## [TASK LIST]
**A.** In the article on the BarkVisionAI bark dataset, list every factor across which each species' images were spread when the balanced subset was built.
**B.** Write the next section of the BarkVisionAI bark dataset article, starting after its final paragraph.

## [EXCERPTED PASSAGE]
Clear Sky Science · en

BarkVisionAI: Novel dataset for rapid tree species identification

· Back to index

Why tree bark and phone cameras matter

When we walk through a forest, we usually notice leaves, flowers, or towering canopies. But for much of the year—or in dense, shaded woods—those clues are missing. This study shows that the rough, patterned skin of trees—their bark—combined with everyday smartphone cameras and modern artificial intelligence, can become a powerful tool for quickly identifying tree species and tracking the health of forests across India and, potentially, the world.

Figure 1
Figure 1.

A new way to see forests

The researchers behind BarkVisionAI set out to fill a major gap in how we recognize trees. Most existing photo collections for tree identification focus on leaves or other visible parts, and the few bark image datasets tend to be small, from limited regions, and shot under nearly identical conditions. That makes it hard for computer models trained on them to work in messy, real forests. BarkVisionAI changes this by assembling 156,001 bark photos from 13 important tree species across diverse forest types and ecological regions in India. Each picture is more than just an image: it is linked to precise location, time, and camera information, creating a rich resource for both ecology and artificial intelligence.

How the images were gathered

Collecting this many useful photos required close collaboration with forestry staff and tailored fieldwork in two Indian states, Himachal Pradesh and Odisha, which together capture eight major forest types and nine ecological regions. Forest guards and officers were trained to use a digital data collection platform on their phones, learning how to stand a set distance from the trunk, hold the camera perpendicular to the bark, and record accurate locations. Data collection ran from January to December 2024, spanning dry seasons, monsoon, and winter. Images were taken in the morning, afternoon, and evening, under different light and weather, and using 315 distinct camera models from 20 manufacturers. This deliberate variation ensures the dataset reflects the real-world challenges of working in forests rather than the controlled conditions of a lab.

Turning messy reality into a fair test

Real forests introduce many subtle biases: perhaps one species is photographed mostly with a specific phone, at a certain time of day, or at one elevation. A naïve AI model could “cheat” by learning these shortcuts instead of the true bark patterns. To avoid that trap, the team designed a careful selection process. From the full collection, they built a balanced subset of 36,400 images, with exactly 2,800 photos per species. Each species’ images were spread across elevation levels, seasons, leaf conditions (whether the tree canopy was in full leaf or bare), times of day, and camera models. These factors were combined into a fine-grained grid, and images were sampled so that no single lighting condition, device, or altitude would dominate. The result is not just a large dataset, but one crafted to push AI systems to pay attention to the bark itself.

## [DATA SUPPLIED]

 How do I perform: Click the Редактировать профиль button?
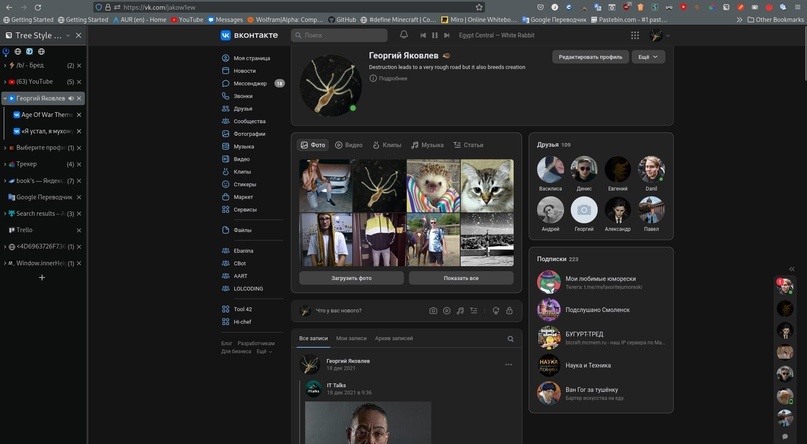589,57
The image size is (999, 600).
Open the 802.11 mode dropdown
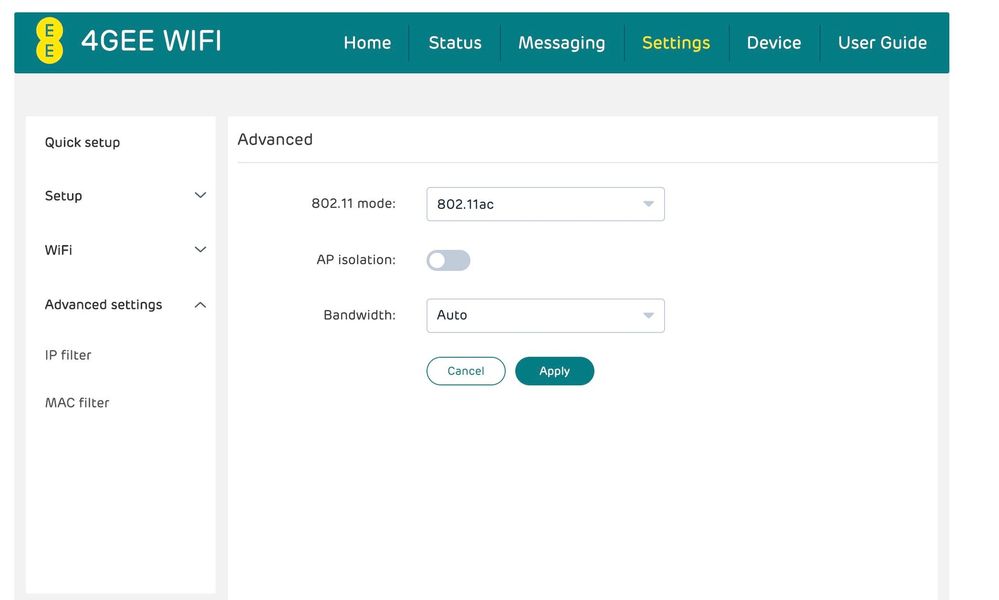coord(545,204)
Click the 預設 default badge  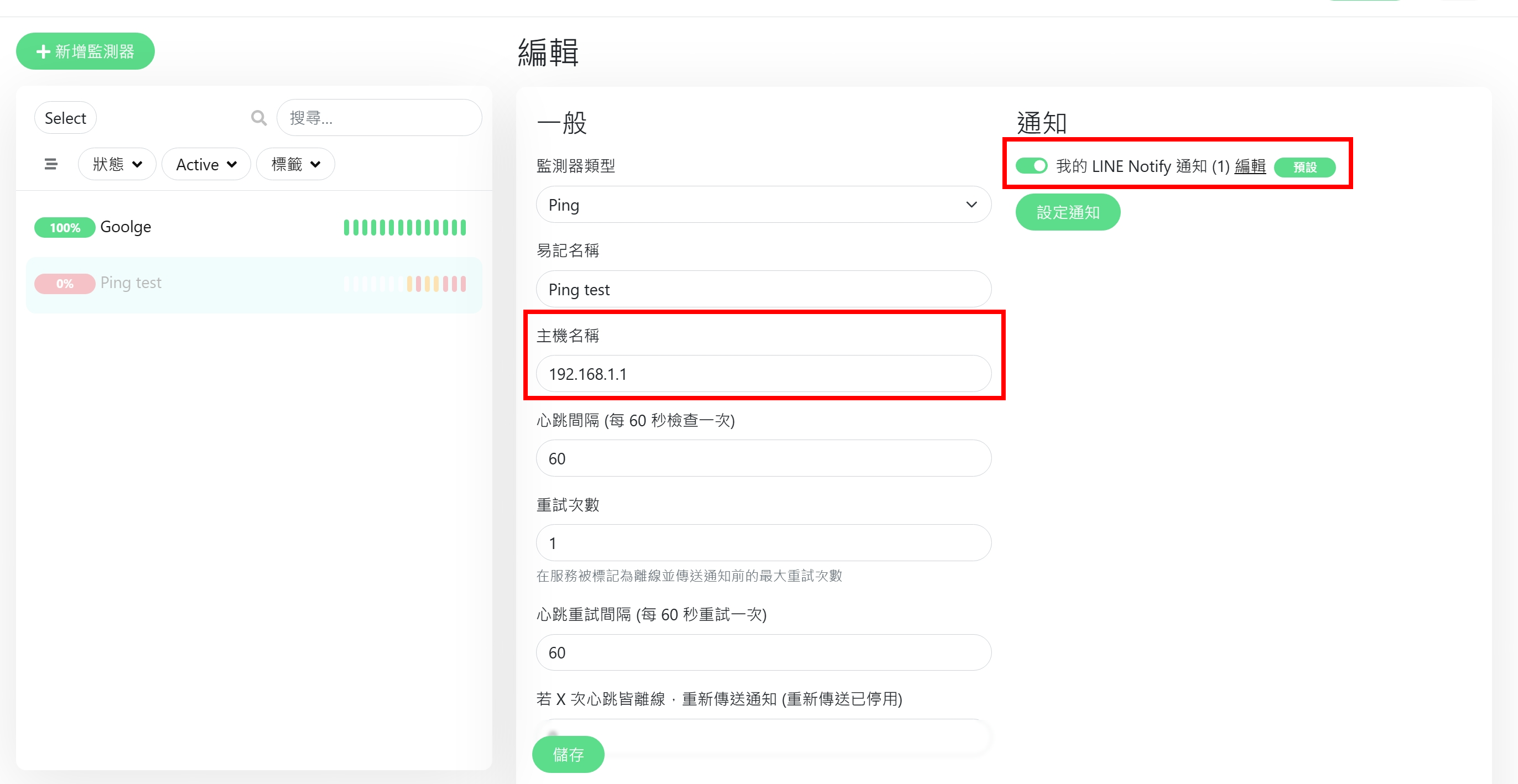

## [WRITTEN ANSWERS]
**A.**
- Elevation levels
- Seasons
- Leaf conditions (whether the tree canopy was in full leaf or bare)
- Times of day
- Camera models

**B.**
Figure 2
Figure 2.

Putting artificial intelligence to the test

With this balanced dataset in hand, the researchers trained several popular image-recognition models, including well-known convolutional neural networks and a modern “vision transformer” model. All images were resized to standard dimensions, then split into training, validation, and testing sets. Among the models, a network known as ResNet50 performed best, correctly identifying species for about 87% of the test images. A closer look showed that accuracy still slipped under more difficult conditions—especially in low evening light and at higher elevations where environments are more complex. These patterns confirmed that lighting, season, and altitude are real obstacles for AI, and that controlling for these factors in the dataset was essential to reveal where models genuinely struggle.

What this means for forests and future tools

BarkVisionAI demonstrates that everyday tools—a smartphone and a walk in the woods—can feed a sophisticated system for rapid tree identification. For conservationists and forest managers, this opens the door to faster mapping of species, better tracking of biodiversity, and more timely monitoring of environmental change. For AI researchers, the dataset represents a demanding benchmark that captures subtle textures, shifting seasons, and diverse devices, highlighting that bark-based recognition is far from a solved problem. The study’s main message for non-specialists is clear: by carefully designing both data and algorithms, we can teach machines to read the stories written in tree bark, helping us understand and protect forests more effectively.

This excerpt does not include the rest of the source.